Yapılacak İş 1: Kayıtlarda "What do you see at coordinates (556, 695)" ifadesini içeren satır ile "(854, 792)." ifadesini içeren satır arasındaki satırları, bu iki satır da dahil olmak üzere, yeniden yazın. Bunu yaparken "scale-option" ifadesinin yerine "unit-option" koyun, başka hiçbir şeyi değiştirmeyin.

İncelenen Metin:
= = = = =

İstanbul Cumhuriyet Başsavcılığı Terör ve Örgütlü Suçlar Bürosu'nca, FETÖ'nün 15 Temmuz darbe girişimi sırasında kapatılan Kuleli Askeri Lisesi, Vaniköy, Beykoz bölgelerinde yaşananlar ve Çengelköy Polis Merkezi'nin işgal edilmesi ile burada çıkan olaylarda 8 kişinin şehit edilmesine ilişkin yürütülen soruşturma sonunda hazırlanan, bin 318 sayfalık iddianamede, müşteki beyanlarına yer verildi.
Müştekilerden Hakan Orhan, Cumhurbaşkanı Recep Tayyip Erdoğan'ın talimatı üzerine sokağa çıktığını anlatarak, Anadoluhisarı eski polis karakolunun yanına geldiğinde, önlerine başlarında bir yüzbaşı, 3-4 de rütbesini göremediği başka rütbeli ve 10'a yakın erin bulunduğu bir grubun çıktığını söyledi.

= = = = =

Sağlanan Veriler:
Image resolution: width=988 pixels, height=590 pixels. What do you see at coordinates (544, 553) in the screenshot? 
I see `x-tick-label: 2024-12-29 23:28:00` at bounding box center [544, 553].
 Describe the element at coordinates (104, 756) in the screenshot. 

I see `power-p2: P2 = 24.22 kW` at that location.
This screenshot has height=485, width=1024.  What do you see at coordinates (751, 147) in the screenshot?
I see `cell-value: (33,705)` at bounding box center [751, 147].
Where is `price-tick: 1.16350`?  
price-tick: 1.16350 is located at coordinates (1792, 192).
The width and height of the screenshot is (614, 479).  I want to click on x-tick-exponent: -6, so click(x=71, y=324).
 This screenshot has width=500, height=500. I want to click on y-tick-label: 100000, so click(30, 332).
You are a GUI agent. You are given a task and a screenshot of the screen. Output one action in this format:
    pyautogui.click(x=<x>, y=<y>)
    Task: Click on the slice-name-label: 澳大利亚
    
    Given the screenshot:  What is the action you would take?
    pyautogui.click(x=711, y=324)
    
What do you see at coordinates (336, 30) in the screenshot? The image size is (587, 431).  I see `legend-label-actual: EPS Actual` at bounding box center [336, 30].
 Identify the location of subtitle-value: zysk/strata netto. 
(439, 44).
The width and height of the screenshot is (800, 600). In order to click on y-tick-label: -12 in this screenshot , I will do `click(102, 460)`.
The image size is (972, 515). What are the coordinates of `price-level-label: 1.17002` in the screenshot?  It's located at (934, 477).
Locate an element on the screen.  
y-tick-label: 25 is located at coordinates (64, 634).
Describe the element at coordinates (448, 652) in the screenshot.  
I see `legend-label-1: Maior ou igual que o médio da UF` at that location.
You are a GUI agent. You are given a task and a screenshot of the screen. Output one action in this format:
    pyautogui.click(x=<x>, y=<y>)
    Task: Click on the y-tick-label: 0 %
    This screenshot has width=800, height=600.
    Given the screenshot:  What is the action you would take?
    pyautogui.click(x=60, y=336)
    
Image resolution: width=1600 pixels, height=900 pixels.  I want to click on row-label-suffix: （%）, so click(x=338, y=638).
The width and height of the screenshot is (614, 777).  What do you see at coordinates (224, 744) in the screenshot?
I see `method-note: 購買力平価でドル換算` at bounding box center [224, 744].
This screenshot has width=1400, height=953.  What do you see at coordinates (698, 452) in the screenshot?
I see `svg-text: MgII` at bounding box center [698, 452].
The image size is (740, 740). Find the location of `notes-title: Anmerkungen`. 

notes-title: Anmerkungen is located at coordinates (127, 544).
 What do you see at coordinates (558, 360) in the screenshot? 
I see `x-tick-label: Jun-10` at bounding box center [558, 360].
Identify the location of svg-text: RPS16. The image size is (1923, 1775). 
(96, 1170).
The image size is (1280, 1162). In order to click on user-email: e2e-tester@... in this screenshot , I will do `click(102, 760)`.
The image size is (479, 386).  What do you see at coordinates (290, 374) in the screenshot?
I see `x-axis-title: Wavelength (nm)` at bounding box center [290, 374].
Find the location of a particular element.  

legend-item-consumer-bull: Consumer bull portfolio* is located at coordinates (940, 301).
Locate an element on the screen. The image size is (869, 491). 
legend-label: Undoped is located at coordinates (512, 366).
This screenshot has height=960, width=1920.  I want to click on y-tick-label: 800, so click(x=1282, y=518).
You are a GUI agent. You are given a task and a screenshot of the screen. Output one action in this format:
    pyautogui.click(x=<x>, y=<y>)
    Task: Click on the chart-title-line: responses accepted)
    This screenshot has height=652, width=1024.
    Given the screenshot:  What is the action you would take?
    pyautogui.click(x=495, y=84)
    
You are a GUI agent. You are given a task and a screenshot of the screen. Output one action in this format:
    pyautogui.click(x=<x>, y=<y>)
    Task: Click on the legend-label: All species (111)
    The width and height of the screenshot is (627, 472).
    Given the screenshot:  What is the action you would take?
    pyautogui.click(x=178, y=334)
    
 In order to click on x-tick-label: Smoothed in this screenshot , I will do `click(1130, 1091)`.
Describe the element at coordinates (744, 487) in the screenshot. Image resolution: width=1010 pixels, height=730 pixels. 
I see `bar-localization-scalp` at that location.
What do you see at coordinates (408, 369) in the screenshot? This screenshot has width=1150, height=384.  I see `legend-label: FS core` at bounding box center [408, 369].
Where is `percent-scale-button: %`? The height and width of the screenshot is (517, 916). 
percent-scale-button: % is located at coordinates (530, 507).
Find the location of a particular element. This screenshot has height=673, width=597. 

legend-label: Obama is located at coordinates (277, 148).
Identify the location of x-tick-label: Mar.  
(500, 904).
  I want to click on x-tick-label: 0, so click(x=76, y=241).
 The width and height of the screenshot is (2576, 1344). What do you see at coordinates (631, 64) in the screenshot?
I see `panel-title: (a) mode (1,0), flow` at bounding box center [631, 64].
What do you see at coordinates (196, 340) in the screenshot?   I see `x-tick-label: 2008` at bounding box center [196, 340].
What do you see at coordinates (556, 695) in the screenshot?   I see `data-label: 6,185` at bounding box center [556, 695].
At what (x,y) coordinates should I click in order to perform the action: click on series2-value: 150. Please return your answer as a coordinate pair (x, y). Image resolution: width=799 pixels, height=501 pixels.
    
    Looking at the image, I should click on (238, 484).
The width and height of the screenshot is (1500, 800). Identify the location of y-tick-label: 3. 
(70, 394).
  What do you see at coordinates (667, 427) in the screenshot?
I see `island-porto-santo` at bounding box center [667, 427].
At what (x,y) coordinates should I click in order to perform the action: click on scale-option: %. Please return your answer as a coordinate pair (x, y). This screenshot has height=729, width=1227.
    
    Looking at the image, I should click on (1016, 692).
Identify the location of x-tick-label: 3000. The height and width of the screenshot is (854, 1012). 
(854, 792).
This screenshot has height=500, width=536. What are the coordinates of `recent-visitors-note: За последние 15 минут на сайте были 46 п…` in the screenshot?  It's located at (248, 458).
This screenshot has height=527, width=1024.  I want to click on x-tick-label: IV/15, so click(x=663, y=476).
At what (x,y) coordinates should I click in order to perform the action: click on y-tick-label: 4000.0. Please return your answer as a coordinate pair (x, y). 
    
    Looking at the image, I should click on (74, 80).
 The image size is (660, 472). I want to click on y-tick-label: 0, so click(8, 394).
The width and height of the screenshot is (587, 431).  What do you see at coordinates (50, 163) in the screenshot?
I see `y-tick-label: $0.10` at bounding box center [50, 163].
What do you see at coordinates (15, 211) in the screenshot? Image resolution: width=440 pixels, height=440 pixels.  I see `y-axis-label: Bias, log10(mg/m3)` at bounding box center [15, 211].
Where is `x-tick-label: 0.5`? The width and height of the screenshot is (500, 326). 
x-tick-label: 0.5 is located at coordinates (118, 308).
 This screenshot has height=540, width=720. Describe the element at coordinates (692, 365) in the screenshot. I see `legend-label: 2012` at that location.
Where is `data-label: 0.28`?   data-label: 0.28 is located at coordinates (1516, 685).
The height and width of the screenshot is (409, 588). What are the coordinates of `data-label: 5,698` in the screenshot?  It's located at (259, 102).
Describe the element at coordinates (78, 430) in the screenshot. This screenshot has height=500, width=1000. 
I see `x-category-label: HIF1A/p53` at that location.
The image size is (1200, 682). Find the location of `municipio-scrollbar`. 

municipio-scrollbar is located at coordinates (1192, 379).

= = = = =

Yapılacak İş 2: 15 Temmuz darbe girişimi soruşturmasının iddianamesini anlatan metni, gösterilen son cümleden sonrasıyla sürdürün.

Yazılı Yanıt 1:
What do you see at coordinates (556, 695) in the screenshot?   I see `data-label: 6,185` at bounding box center [556, 695].
At what (x,y) coordinates should I click in order to perform the action: click on series2-value: 150. Please return your answer as a coordinate pair (x, y). Image resolution: width=799 pixels, height=501 pixels.
    
    Looking at the image, I should click on (238, 484).
The width and height of the screenshot is (1500, 800). Identify the location of y-tick-label: 3. 
(70, 394).
  What do you see at coordinates (667, 427) in the screenshot?
I see `island-porto-santo` at bounding box center [667, 427].
At what (x,y) coordinates should I click in order to perform the action: click on unit-option: %. Please return your answer as a coordinate pair (x, y). This screenshot has height=729, width=1227.
    
    Looking at the image, I should click on (1016, 692).
Identify the location of x-tick-label: 3000. The height and width of the screenshot is (854, 1012). 
(854, 792).

Yazılı Yanıt 2:
Buradaki yüzbaşının, "asker yönetime el koydu. Vur emrimiz var." diyerek hiçbir ikazda bulunmadan direkt üzerilerine ateş ettiğini anlatan Orhan, bu sırada sağ kolundan yaralandığını kaydetti.
Orhan, yaralandıktan sonra kenara geçtiğini dile getirerek, "Ben kenara çekildiğimde Yüzbaşı ve diğer rütbelilerin halen kalabalığa doğru ateş ettiğini gördüm. Ben yaralandığım için bu askeri personellere daha fazla müdahale edemedim. Ancak diğer vatandaşların halen askerlere bağırarak çekilmelerini söylediklerini duydum." ifadesini kullandı.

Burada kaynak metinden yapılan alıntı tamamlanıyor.